= WHAT YOU HAVE TO DO =
Below are the entries; tally the lines holding the string "Switch" and give only that figure.

= PROVIDED DATA =
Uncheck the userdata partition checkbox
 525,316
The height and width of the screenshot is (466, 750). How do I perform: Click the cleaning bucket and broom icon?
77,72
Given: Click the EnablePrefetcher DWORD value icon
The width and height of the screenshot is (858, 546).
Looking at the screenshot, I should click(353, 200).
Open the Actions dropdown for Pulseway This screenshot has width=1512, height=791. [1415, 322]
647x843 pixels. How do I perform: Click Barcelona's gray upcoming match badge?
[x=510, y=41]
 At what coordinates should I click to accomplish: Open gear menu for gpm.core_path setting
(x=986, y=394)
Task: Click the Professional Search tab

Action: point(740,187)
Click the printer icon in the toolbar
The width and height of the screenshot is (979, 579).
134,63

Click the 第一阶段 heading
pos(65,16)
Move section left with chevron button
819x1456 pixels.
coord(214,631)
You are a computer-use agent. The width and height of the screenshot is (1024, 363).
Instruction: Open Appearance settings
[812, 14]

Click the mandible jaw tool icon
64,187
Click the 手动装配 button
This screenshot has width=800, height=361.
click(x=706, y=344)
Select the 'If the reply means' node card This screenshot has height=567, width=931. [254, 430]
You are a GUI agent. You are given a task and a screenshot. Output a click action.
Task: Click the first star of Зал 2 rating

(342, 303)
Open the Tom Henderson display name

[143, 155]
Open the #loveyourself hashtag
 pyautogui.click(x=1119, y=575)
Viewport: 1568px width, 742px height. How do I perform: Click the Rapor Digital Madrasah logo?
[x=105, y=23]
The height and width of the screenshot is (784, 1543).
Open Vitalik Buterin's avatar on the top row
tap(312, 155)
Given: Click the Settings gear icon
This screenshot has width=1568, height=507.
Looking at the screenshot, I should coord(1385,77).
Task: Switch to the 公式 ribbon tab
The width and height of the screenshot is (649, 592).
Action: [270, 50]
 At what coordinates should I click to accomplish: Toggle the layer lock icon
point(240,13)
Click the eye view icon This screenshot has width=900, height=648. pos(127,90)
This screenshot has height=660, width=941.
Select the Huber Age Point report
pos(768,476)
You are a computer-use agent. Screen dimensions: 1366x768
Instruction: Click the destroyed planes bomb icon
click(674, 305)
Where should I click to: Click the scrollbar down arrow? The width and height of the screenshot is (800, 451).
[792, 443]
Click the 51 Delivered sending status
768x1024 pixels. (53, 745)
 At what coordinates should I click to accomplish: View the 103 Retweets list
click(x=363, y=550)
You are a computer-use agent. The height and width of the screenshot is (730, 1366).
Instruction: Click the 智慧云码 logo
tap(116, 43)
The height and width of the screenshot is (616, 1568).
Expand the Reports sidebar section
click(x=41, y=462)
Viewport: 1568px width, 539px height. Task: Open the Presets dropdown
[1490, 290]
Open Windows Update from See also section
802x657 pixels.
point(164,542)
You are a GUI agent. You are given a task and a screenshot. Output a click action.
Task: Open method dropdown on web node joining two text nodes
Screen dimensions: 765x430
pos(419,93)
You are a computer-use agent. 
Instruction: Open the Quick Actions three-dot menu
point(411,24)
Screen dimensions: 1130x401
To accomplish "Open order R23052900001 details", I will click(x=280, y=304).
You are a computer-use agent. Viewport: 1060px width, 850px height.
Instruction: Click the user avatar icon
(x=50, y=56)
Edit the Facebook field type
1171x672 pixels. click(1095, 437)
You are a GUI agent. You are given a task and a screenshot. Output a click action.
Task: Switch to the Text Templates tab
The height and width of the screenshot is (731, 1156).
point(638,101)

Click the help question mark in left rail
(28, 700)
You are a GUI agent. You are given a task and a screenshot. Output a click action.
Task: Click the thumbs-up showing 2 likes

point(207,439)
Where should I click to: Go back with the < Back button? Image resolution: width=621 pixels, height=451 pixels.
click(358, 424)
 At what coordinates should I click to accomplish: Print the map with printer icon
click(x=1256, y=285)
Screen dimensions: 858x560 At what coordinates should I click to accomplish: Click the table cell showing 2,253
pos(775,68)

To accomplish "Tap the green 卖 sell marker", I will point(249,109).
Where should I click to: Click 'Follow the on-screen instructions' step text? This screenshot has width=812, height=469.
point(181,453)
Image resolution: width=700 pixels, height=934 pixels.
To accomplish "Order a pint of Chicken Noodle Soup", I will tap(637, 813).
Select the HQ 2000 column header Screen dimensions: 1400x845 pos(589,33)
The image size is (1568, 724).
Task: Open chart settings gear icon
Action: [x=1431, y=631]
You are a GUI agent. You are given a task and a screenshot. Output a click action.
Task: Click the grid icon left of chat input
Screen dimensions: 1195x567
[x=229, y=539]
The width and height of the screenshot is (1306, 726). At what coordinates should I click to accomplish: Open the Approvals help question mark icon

= YOUR SOLUTION =
2